Jam Kerja Kurir Panjang dan Minim Jaminan Kesehatan
Perkembangan e-commerce juga mempengaruhi jam kerja dan beban kerja untuk kurir-kurir pengantar paket. Sayangnya, hak-hak mereka juga masih banyak diabaikan.
Buletin Insight edisi Juli 2021 yang diterbitkan IGPA Press, Magister Adminstrasi Publik Fakultas Ilmu Sosial dan Ilmu Politik, Universitas Gadjah Mada mengungkap, rerata driver di GoKilat—yakni sebuah layanan pengiriman barang sehari sampai dari GoTo, memiliki jam kerja 11,2 jam per hari.
Sebanyak 60 persen kurir dari 662 kurir GoKilat yang dilibatkan dalam penelitian mengaku tidak memiliki jaminan kesehatan dan 97 persen kurir bilang mereka tidak memiliki asuransi kendaraan.

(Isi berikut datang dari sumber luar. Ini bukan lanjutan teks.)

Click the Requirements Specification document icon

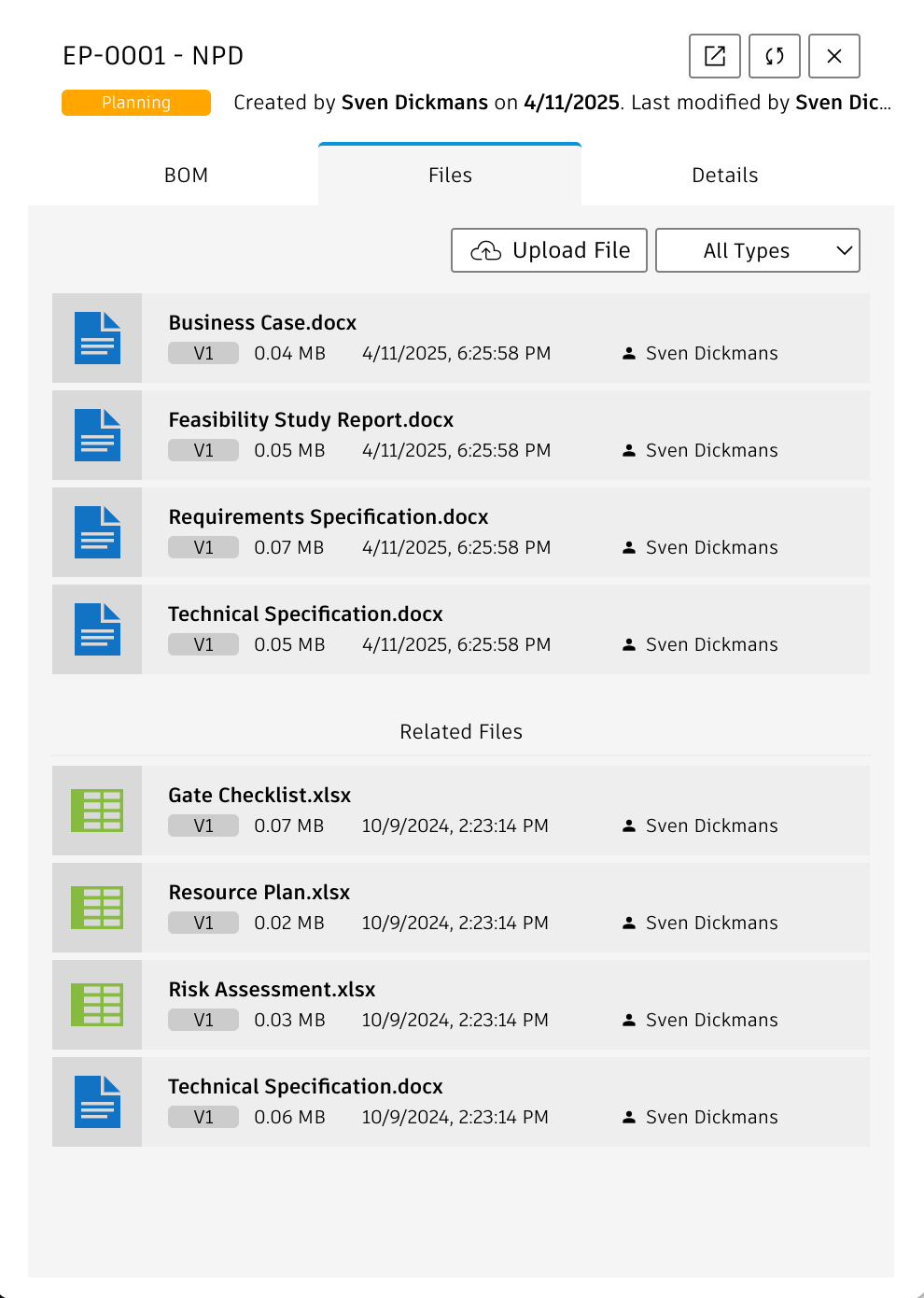97,532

Tak hanya itu, pendapatan bersih kurir GoKilat di Jabodetabek pada Mei 2021 juga terhitung di bawah Upah Minum Provinsi (UMP), yakni Rp1,66 juta sementara UMP DKI Jakarta pada 2021 sebesar Rp4,42 juta.
Masalah lainnya juga mencakup hubungan kemitraan yang dikuasai secara sepihak oleh perusahaan platform dan tidak adanya jaminan pendapatan dasar.
Pada medio Februari ini bahkan sebuah akun Twitter mengunggah foto seorang kurir ekspedisi yang meninggal lantaran diduga kelelahan, ketika ia mengantar paket di perumahan Kawasan Kembangan, Jakarta Barat.
Kendati keterangan dari Kapolsek Kembangan menyatakan korban memiliki riwayat sakit jantung, Kementerian Ketengakerjaan, seperti diberitakan Kompas.com pada 13 Agustus 2021 pernah berujar bahwa jam kerja yang panjang menjadi penyebab utama para kurir mengalami kecelakaan di jalan raya.
Nailul Huda dari INDEF berpendapat, persoalan kurir ini memang masih menjadi diskusi yang cukup serius apakah mereka disebut sebagai pekerja atau mitra.
“Karena kalau mitra seharusnya jadi mitra yang fleksibel, secara waktu, dan sebagainya. Nah ketika disebut pekerja pasti ada hak-hak pekerja yang harus dipenuhi oleh perusahaan,” katanya.